Your goal: Drop all pictures and repeat exactly the lines from the line holding "Given: Expand the Temp Shit bookmarks folder" through the end of the records.

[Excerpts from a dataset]
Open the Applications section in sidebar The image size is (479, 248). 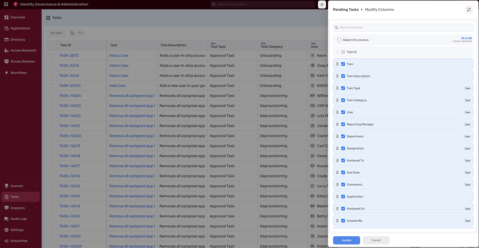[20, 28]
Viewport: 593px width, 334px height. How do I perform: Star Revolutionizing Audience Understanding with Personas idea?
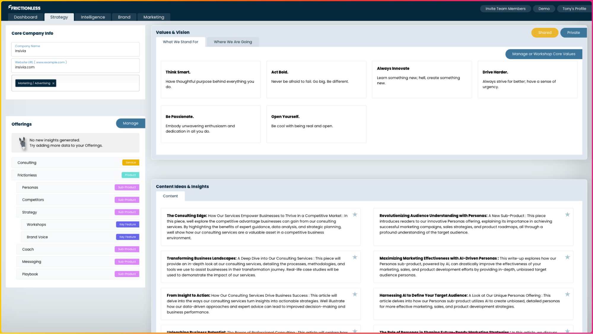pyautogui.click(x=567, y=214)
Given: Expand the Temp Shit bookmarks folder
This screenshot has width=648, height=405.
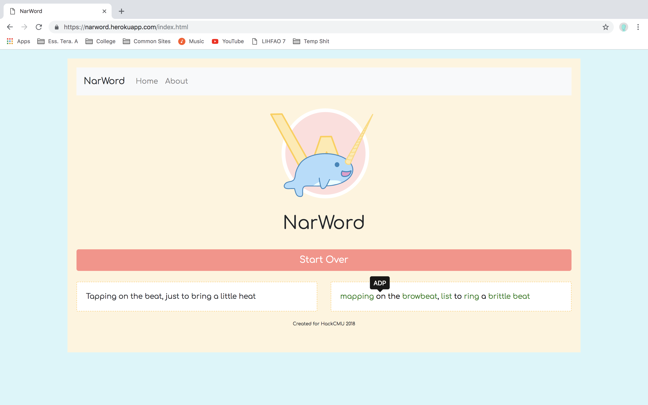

Task answer:
Given: Expand the Temp Shit bookmarks folder
This screenshot has width=648, height=405.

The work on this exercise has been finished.